WRITTEN TASK.
Revise the passage on planning coherent math lessons between "There’s lots of" and "grade 4. here)", inclusive, so that "one-shot" becomes "single-session", and write out that stretch in full.

To launch the series of lessons, we used a series of tasks from Illustrative Mathematics (available as part of their the “free resources” on the content standards, not their upcoming K-5 curriculum). We continued the following day two tasks from the IM website that contextualized symmetry in fourth grade work about geometry and the attributes of different shapes.
As Claire and I planned, we kept in mind the “five equity-based mathematics teaching practices” from The Impact of Identity in K-8 Mathematics: Rethinking Equity-Based Practices by Julia Aguirre, Karen Mayfield-Ingram, Danny Martin (NCTM 2013)
- Going deep with mathematics
- Leveraging multiple mathematical competencies
- Affirming mathematics learners’ identities
- Challenging spaces of marginality
- Drawing on multiple resources of knowledge
In order to go deep with the mathematics, the lesson can’t just be a “one off” — a lesson that stands isolated from the other 179 math lesson for the year.
“It’s like those one time PD sessions,” Claire mused. “Sometimes I walk away with a good idea, but it’s often not that meaningful. I just… walk away.”
There’s lots of research about the effectiveness of short, one-shot workshops — or, rather, the lack of effectiveness. Many leaders are transitioning to more sustained, embedded professional learning experiences.
So why do we sometimes teach standards in the same isolated, one-shot way?
The Common Core State Standards for Mathematics (CCSS-M) stress the need for focus and coherence. Part of that focus and coherence comes from curriculum that focuses on the major work of the grade, and teaches supporting standards through the major work of the grade. (I often use the Achieve the Core website to consult the major work of the grade. Here’s the chart for grade 4. here)

STORED DATA.
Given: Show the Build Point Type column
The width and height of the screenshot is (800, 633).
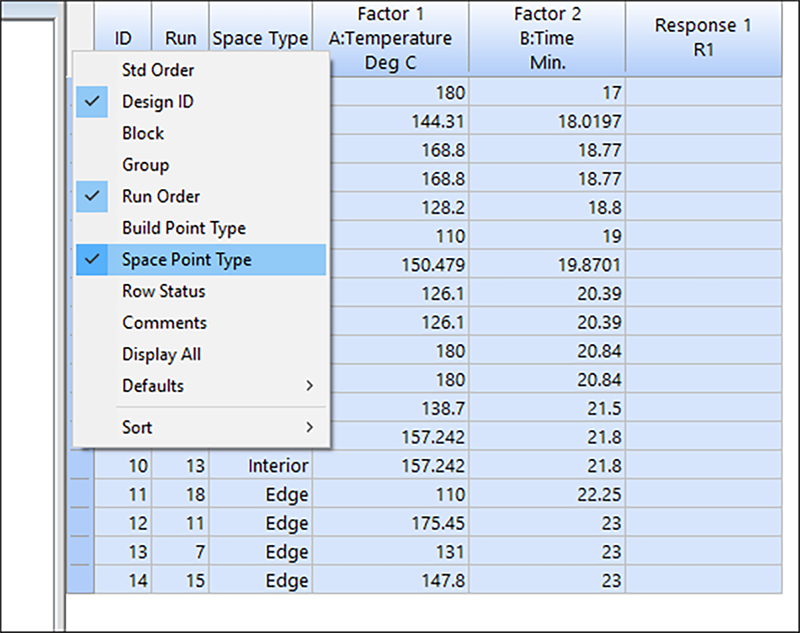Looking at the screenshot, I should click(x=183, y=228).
==
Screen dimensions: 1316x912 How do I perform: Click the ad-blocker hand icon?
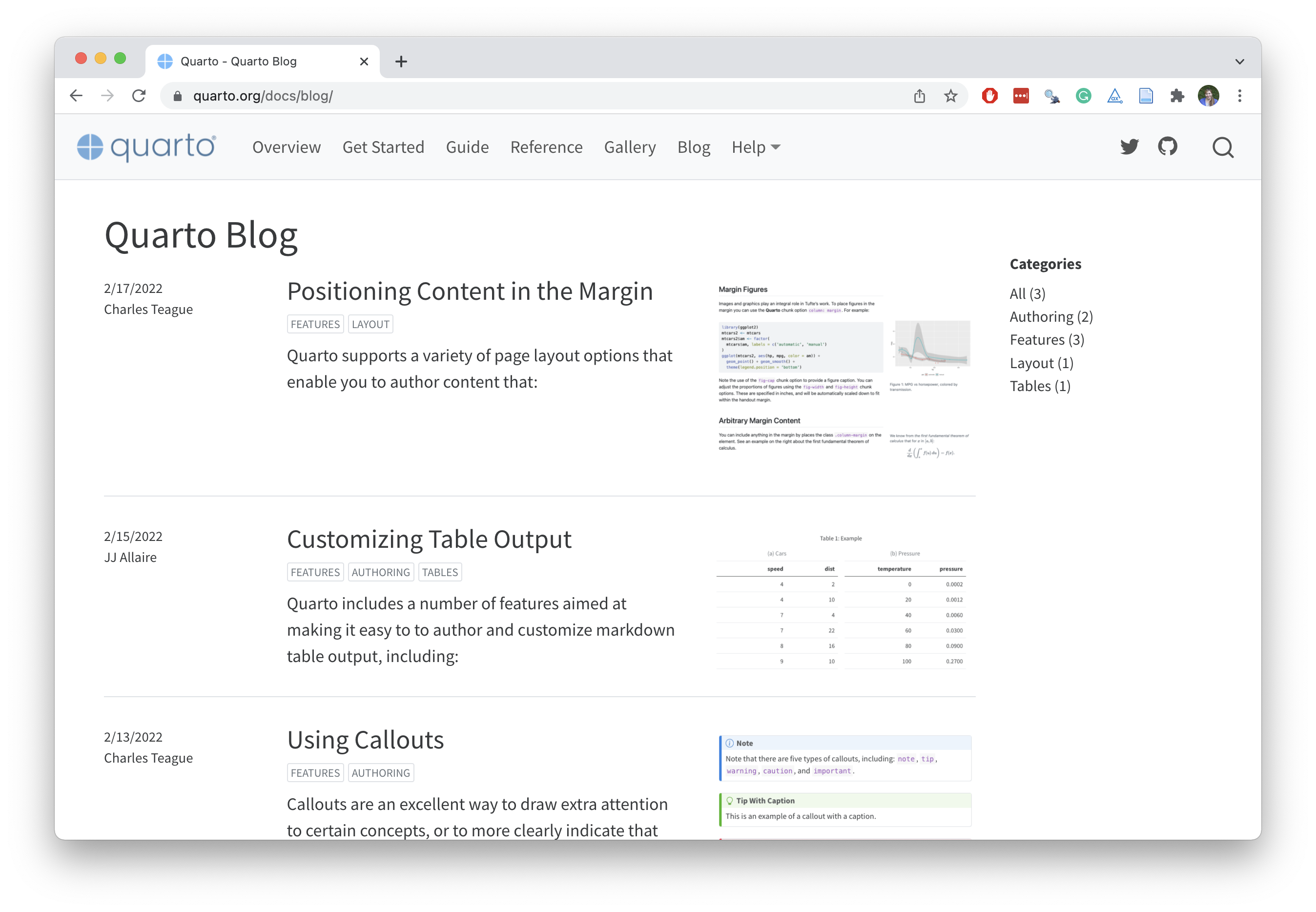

CORRECT RESULT.
There’s lots of research about the effectiveness of short, single-session workshops — or, rather, the lack of effectiveness. Many leaders are transitioning to more sustained, embedded professional learning experiences.
So why do we sometimes teach standards in the same isolated, single-session way?
The Common Core State Standards for Mathematics (CCSS-M) stress the need for focus and coherence. Part of that focus and coherence comes from curriculum that focuses on the major work of the grade, and teaches supporting standards through the major work of the grade. (I often use the Achieve the Core website to consult the major work of the grade. Here’s the chart for grade 4. here)